Der zweite Absatz des Verfassungstextes sowie die Urheber lassen jedoch erkennen, auf wen das Verbot abzielt: „Niemand darf eine Person zwingen, ihr Gesicht aufgrund ihres Geschlechts zu verhüllen.“
An wen richtet sich das Verbot de facto?
Erste Adressaten sind Musliminnen, die einen Niqab oder eine Burka – beides Formen der Vollverschleierung – tragen. In der Abstimmung hat sich der Begriff Burka-Verbot verbreitet, auch wenn diese in der Schweiz allenfalls von Touristinnen getragen wird. In der gesamten Schweiz wären laut Schätzungen um die 30 Frauen betroffen. Kopftücher oder Hijabs, mit dem Haar und Hals verdeckt werden, wären nicht verboten.

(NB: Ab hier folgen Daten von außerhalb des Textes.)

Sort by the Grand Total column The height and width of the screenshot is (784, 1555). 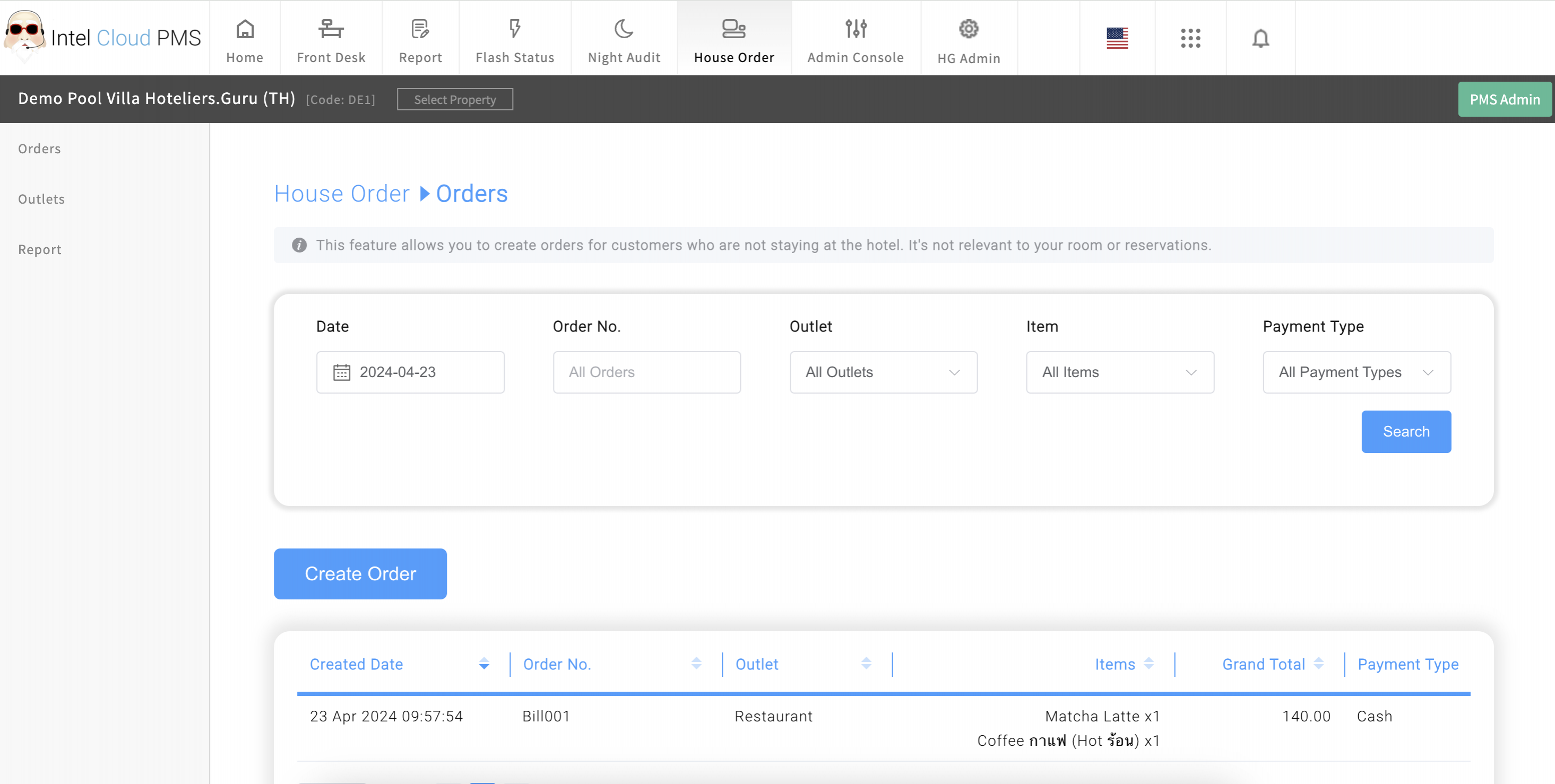[1318, 664]
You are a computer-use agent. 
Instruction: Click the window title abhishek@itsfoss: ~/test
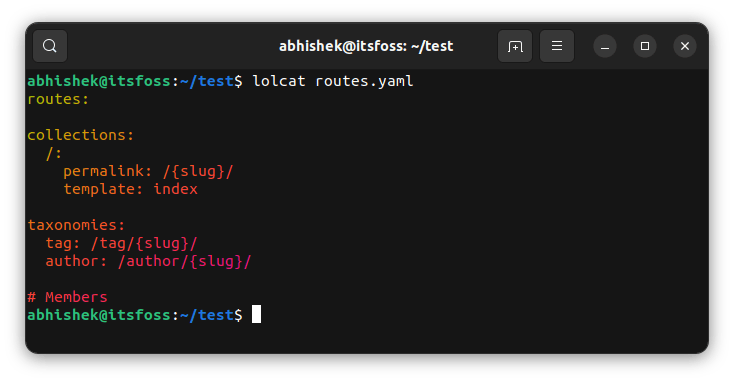tap(366, 46)
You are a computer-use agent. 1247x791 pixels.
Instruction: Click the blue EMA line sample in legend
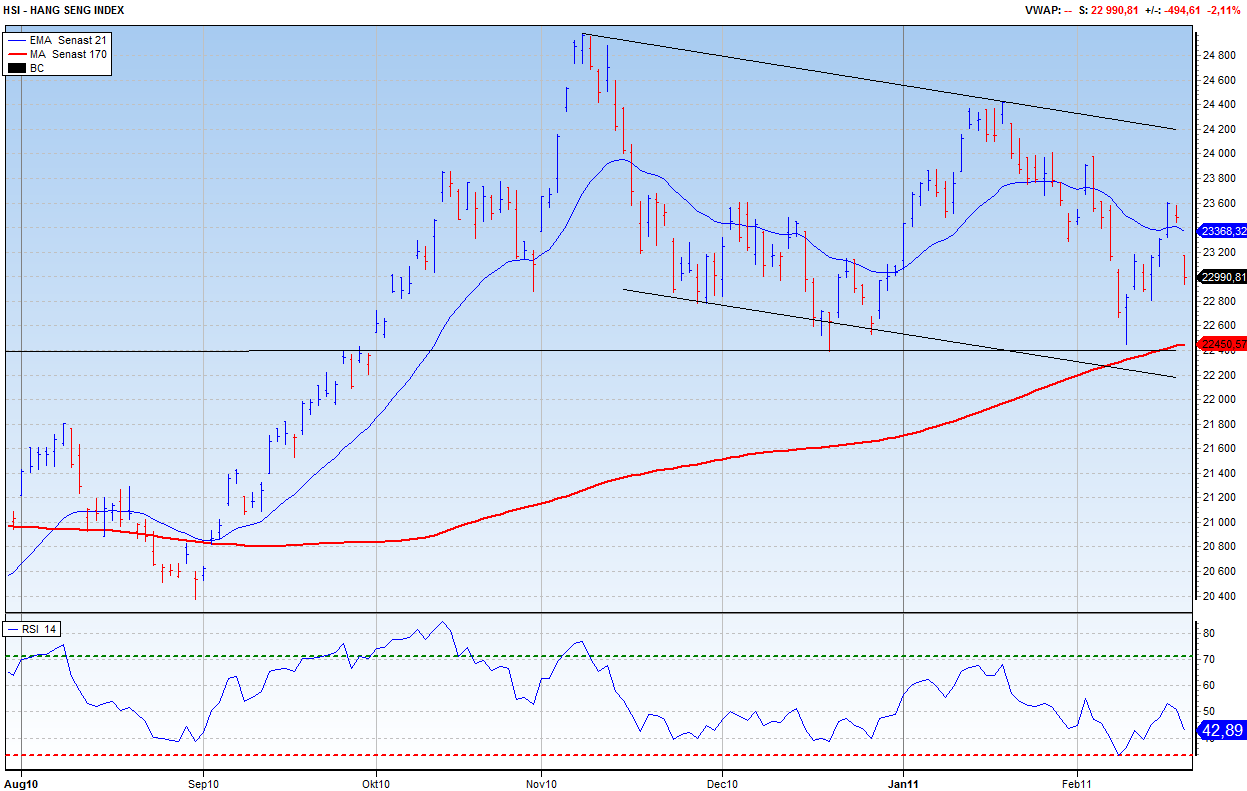[17, 39]
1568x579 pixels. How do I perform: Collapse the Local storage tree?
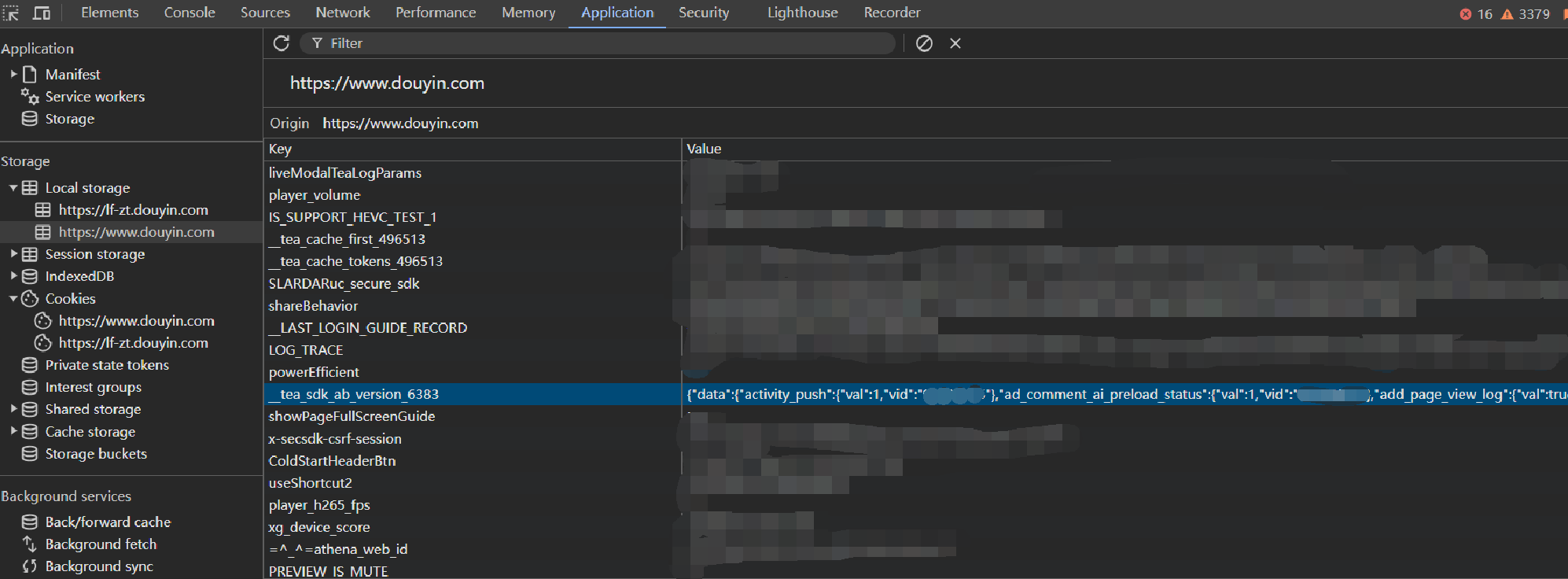pos(13,188)
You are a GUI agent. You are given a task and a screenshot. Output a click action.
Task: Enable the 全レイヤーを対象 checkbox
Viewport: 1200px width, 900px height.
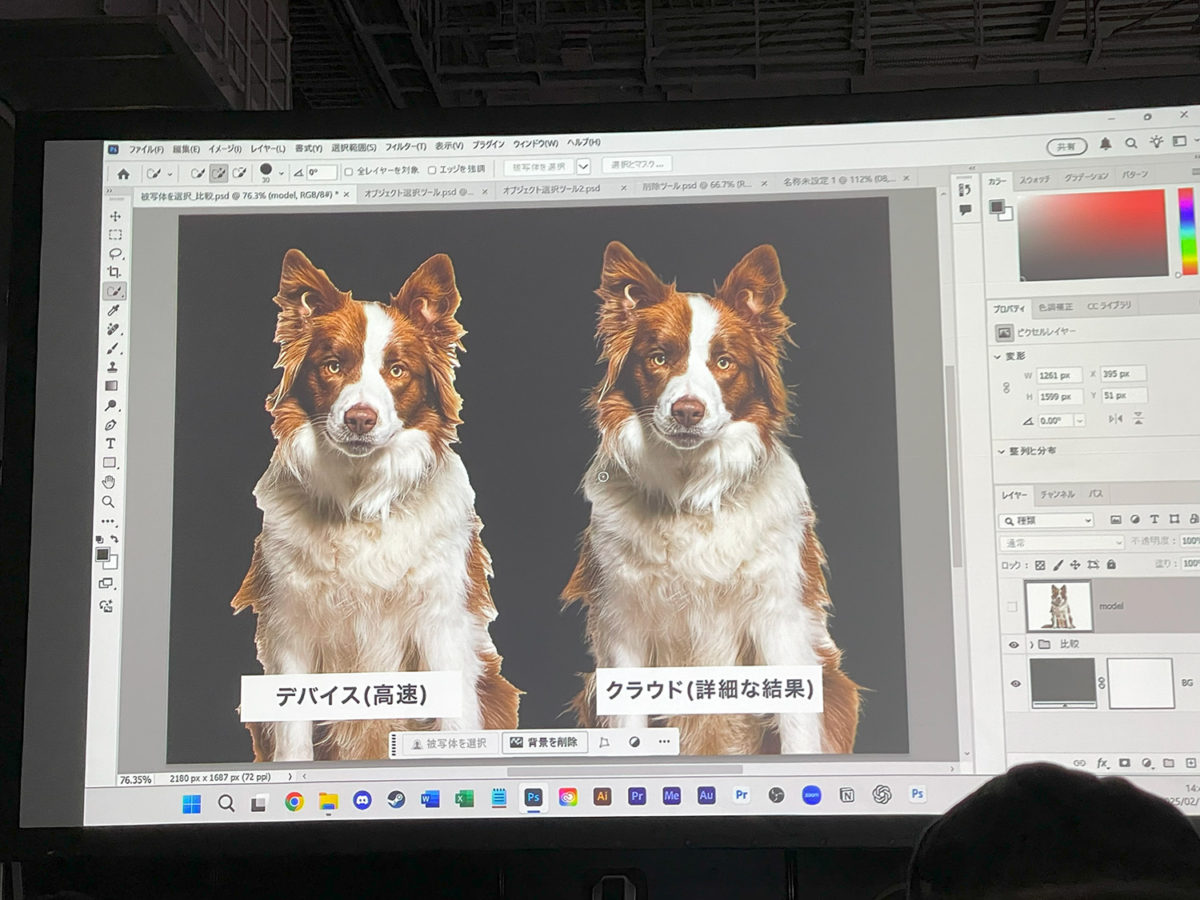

Ferner zielt das Verbot auf ein schweizweites Vermummungsverbot bei politischen Demonstrationen. Auch die Hooligan-Szene haben die Urheber der Volksinitiative im Blick, die sich laut Kampagne „ausdrücklich auch gegen jene Verhüllung, der kriminelle, zerstörerische und vandalistische Motive zugrunde liegen“ richtet.
Werden Gründe als Ausnahmen vom Verschleierungsverbot genannt?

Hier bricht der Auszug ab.